MXLogic has posted a short article under the title Web Security Breaches Rock Hotmail, which hints at the existence of a previously undisclosed security issue with the popular webmail service. The article is short on useful details, but the ultimate source seems to be a Windows Live help document about account compromises.
The symptoms described in the document match those we've talked about in earlier posts, and Hotmail's advice for owners of compromised Hotmail accounts matches the recommendations we've made in the past. The help document adds:
Hotmail believes that this may be due to a virus on a computer that you have used to login to Hotmail at some point in the past.
That's certainly a possible explanation, although they don't sound entirely convinced themselves. The small number of responses that we had in answer to our questionnaire about security show that the problem affects users of non-Microsoft OS's (Linux, MacOS) and browsers (Opera, Firefox) as well as users using Microsoft products. It's always possible, however, that all those affected had used an infected Windows machine to quickly check their Hotmail at some point.
That leaves one other question unanswered, though. If the compromises are the result of a password-stealer virus running on a Windows machine, why do they seem to exclusively affect Hotmail accounts? As yet, we've seen nothing to suggest that the spammers are abusing Yahoo! or Gmail accounts. In theory, it should be equally easy for a keylogger to steal passwords to those services and for the spammers to exploit the passwords in the same way.
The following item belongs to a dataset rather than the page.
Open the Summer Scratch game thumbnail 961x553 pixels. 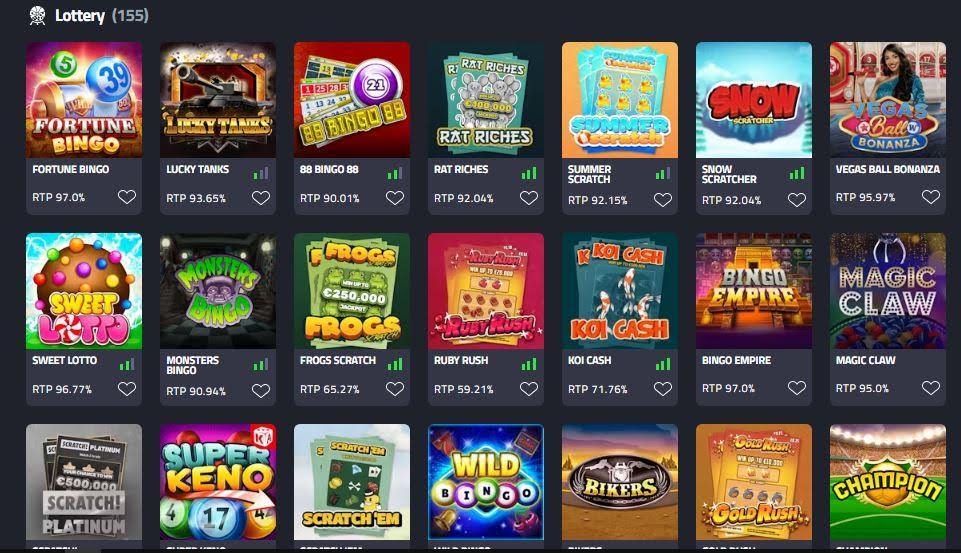[x=620, y=100]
It's possible that the keylogger used is only capable of capturing Hotmail passwords, and the spammers don't have the skills to extend it. Or it's possible that they have developed automation software for 'driving' the stolen accounts and are unable to adapt it to remotely-controlling other webmail accounts and unwilling to spend the time to exploit those accounts manually. Neither of these explanations is entirely convincing, leaving open the possibility — as we've suggested before — that something else, something very specific to Hotmail, is at work.